Rewrite every line of the items below as a numbered list, skipping blank lines and leaving out the pictures.

-------

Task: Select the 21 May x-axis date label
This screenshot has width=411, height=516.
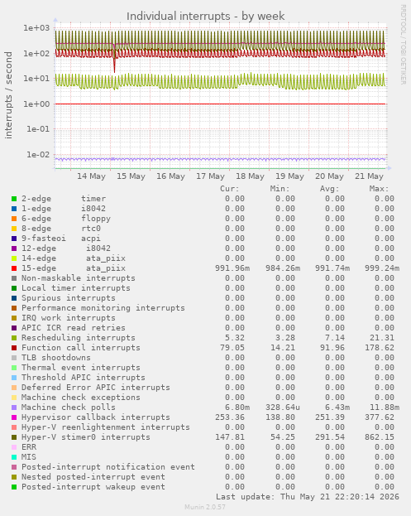Action: 370,176
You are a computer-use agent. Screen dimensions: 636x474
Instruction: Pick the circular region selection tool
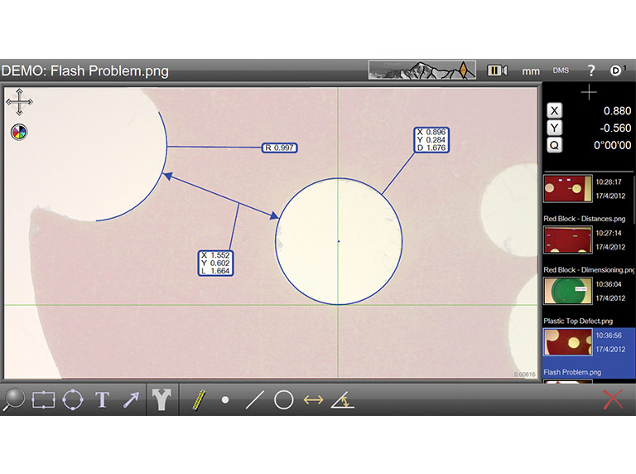(73, 400)
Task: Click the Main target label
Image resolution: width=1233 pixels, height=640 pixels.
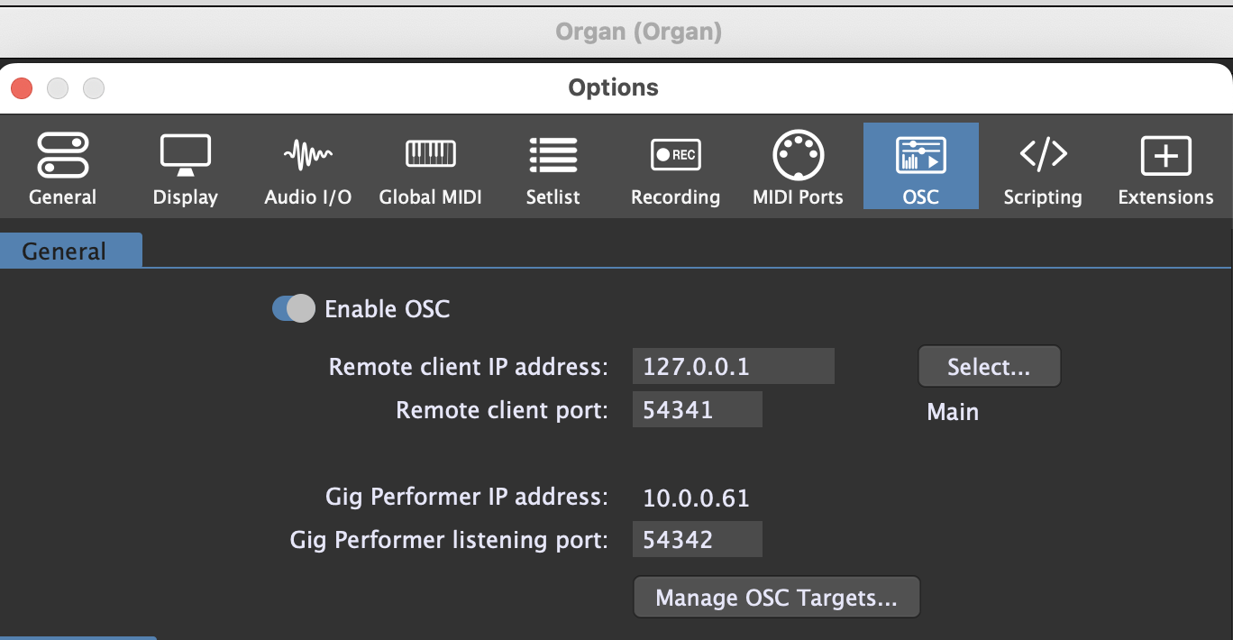Action: click(953, 412)
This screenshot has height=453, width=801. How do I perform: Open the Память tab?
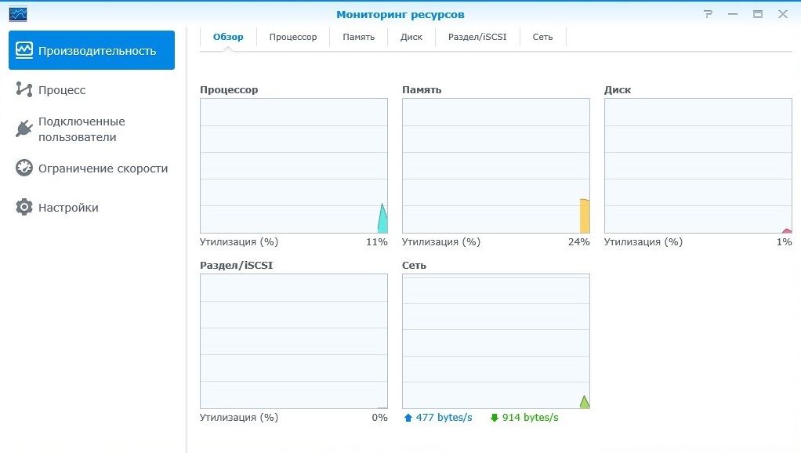(358, 37)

-------

Response to the exercise:
1. Task: Select the 21 May x-axis date label
2. This screenshot has width=411, height=516.
3. Action: 370,176
4. You are a computer-use agent. Screen dimensions: 636x474
5. Instruction: Pick the circular region selection tool
6. (73, 400)
7. Task: Click the Main target label
8. Image resolution: width=1233 pixels, height=640 pixels.
9. Action: click(953, 412)
10. This screenshot has height=453, width=801. How do I perform: Open the Память tab?
11. (358, 37)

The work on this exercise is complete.